A Brief Note on Purchasing a New Windows Computer

I’ve seen this issue with a few clients who needed to replace their computer for various reasons:  they go to Best Buy or Staples and the sales rep asks them how they plan to use their computer.  A typical answer might be some word processing, reading email and browsing the internet.  They are told they can get by with a low cost machine and there are a lot of low cost laptops and desktops on the market.  It seems like a great deal to get a brand new computer for $400 – $500 especially since it will more than meet the minimum requirements to run Windows.

They purchase the computer bring it home and then find that the performance is not so great, especially when accessing the internet.  The primary reason for this is that these machines typically come with old processors – Pentium, Celeron, and even Core i3 – and probably 4 GB of memory.

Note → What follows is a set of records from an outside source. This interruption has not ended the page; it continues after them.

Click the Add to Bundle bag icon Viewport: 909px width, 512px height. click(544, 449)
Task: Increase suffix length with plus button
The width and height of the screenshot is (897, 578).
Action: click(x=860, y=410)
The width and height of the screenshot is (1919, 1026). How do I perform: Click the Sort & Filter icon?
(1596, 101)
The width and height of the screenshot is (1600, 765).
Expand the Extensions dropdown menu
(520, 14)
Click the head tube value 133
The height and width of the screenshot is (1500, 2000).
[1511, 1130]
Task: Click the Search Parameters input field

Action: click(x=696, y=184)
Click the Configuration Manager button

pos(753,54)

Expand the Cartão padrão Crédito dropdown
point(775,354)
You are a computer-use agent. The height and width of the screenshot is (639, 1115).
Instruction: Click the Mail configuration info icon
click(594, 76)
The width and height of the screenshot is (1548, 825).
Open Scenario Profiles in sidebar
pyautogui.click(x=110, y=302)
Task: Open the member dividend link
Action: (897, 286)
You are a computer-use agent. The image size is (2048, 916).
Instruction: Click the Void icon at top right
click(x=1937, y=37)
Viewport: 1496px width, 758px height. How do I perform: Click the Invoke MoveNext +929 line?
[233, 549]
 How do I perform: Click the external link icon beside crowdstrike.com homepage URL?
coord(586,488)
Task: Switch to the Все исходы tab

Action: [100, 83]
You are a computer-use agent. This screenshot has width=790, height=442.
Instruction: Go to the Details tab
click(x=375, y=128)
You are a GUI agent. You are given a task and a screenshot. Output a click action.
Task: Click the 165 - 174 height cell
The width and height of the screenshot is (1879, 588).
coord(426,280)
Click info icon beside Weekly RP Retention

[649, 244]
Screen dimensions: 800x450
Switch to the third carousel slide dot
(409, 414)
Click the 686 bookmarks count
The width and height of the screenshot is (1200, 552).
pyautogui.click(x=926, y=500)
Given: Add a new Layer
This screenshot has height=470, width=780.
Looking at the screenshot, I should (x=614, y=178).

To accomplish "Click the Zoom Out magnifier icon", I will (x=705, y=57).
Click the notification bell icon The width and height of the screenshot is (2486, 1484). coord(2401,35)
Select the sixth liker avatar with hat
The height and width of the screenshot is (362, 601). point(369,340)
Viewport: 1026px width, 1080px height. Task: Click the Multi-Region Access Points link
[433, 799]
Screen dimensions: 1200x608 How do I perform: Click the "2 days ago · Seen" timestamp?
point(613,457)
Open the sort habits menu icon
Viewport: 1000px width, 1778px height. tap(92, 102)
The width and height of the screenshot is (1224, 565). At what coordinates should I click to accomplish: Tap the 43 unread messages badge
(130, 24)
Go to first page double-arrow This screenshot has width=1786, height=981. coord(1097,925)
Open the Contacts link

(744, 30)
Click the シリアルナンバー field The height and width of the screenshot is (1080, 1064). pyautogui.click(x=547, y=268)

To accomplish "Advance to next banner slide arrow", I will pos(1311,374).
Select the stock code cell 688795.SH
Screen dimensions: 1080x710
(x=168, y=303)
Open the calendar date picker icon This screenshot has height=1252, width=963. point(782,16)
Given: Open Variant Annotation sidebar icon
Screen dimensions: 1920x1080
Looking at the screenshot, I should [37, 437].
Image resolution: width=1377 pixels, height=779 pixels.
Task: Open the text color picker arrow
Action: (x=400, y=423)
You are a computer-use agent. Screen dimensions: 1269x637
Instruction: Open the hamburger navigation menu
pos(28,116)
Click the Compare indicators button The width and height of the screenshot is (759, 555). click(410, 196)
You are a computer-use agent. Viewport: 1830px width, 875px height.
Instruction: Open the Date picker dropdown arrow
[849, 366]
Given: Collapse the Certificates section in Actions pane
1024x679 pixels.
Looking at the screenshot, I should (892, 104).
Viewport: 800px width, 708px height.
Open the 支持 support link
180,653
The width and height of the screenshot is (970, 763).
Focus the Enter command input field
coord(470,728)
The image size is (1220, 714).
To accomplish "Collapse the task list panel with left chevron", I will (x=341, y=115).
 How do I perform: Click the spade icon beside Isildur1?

At the dawn of the internet websites were simple things that had instructions for displaying text and pictures.  This did not require much processing power.  However, now, websites are fully functioning programs.  In fact, many websites contain many programs. There are programs for displaying advertising, tracking your usage, running videos, asking you questions and responding, and so on.  All of this is taking more and more processing power and memory.

Bottom line:  if you are in the market for a new computer please make sure it comes with a Core i5 or Core i7 processor and 8 GB of memory. Not only will you get better performance, your computer will also last you a few more years.


Windows 10 is Coming!

Later this year Microsoft plans on releasing it’s latest and greatest operating system, Windows 10. Yes – that’s right. Ten, not 9.  Windows 9 is a non-entity.  It does not exist just like floor 13 in many New York apartment buildings.  Either they think 9 is bad luck or they feel they are making a bold statement by skipping one whole number.

I downloaded and installed a preview version of Windows 10.  It’s still pretty buggy but overall I was impressed as compared to Windows 8.x. There is no longer the disparity between desktop and tablet views.  They have unified the user interface in a fairly intuitive way.  The weird charms that appear from the right-hand edge in Windows 8 are gone, and most settings and preferences are now available in one location.

If you own and use other Microsoft device like a Surface tablet, Xbox or a Windows phone (anybody?) you will have a consistent interface across all devices.